(Record extracts Opens)

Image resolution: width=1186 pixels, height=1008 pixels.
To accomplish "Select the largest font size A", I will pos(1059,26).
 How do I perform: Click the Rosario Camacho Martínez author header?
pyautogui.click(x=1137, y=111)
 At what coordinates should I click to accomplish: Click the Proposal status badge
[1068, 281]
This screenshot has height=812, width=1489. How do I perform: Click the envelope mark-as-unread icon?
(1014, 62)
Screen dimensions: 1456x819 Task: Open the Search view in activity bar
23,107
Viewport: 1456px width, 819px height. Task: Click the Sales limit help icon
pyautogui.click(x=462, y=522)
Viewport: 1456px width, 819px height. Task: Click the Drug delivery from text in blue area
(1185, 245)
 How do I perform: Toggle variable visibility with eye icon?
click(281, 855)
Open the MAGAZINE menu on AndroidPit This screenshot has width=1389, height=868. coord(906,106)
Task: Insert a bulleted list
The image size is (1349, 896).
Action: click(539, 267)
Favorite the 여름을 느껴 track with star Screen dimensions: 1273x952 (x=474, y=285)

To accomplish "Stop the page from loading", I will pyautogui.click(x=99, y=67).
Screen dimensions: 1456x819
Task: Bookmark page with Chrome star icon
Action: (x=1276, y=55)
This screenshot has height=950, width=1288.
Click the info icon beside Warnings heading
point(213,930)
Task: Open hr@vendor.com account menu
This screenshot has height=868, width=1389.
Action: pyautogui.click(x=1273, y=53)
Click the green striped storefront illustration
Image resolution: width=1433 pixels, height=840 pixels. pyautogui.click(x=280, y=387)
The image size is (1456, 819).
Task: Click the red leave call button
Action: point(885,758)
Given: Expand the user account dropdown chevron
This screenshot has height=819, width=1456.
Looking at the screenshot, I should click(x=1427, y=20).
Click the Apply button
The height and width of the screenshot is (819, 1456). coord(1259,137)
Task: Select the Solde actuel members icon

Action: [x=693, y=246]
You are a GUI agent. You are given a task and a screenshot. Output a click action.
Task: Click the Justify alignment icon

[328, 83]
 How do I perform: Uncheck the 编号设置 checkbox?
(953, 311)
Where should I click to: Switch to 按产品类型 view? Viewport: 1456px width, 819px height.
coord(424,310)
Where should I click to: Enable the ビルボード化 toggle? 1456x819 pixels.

(Record extracts Closes)

• [Work instruction]
Every line from the one containing "Where should I click to: Switch" to the end of the material above must be written out exactly. Nothing else is wanted.

• [Output of the task]
Where should I click to: Switch to 按产品类型 view? Viewport: 1456px width, 819px height.
coord(424,310)
Where should I click to: Enable the ビルボード化 toggle? 1456x819 pixels.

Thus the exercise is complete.